Aim of the task =
Rewrite all of the material below with every "Open" changed to "Select" and nothing else altered. Omit the pictures from your version.
-- START Records provided --
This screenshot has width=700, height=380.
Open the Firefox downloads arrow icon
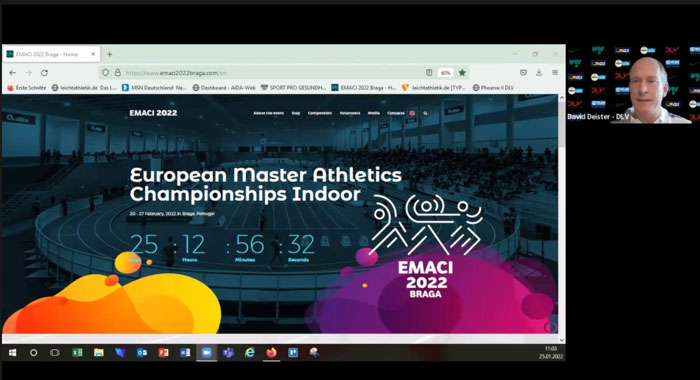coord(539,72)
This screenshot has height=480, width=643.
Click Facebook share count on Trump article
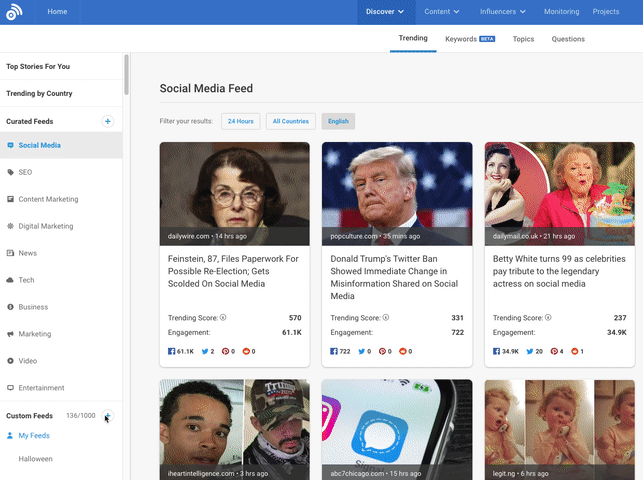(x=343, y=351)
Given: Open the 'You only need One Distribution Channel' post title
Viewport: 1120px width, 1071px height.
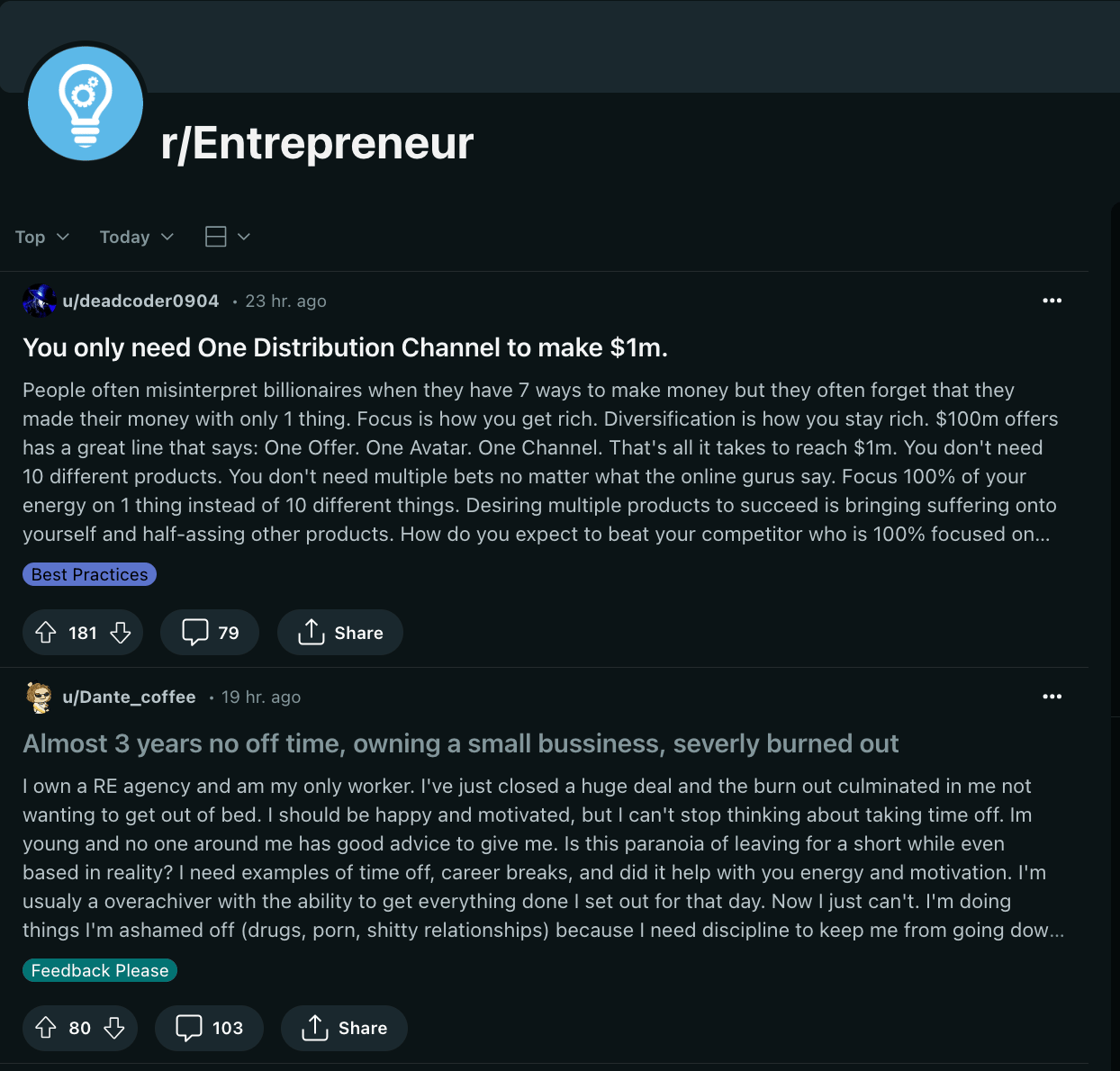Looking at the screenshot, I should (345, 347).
-- END Records provided --
Correct answer =
This screenshot has width=700, height=380.
Select the Firefox downloads arrow icon
coord(539,72)
This screenshot has height=480, width=643.
Click Facebook share count on Trump article
(x=343, y=351)
Given: Select the 'You only need One Distribution Channel' post title
Viewport: 1120px width, 1071px height.
Looking at the screenshot, I should (345, 347).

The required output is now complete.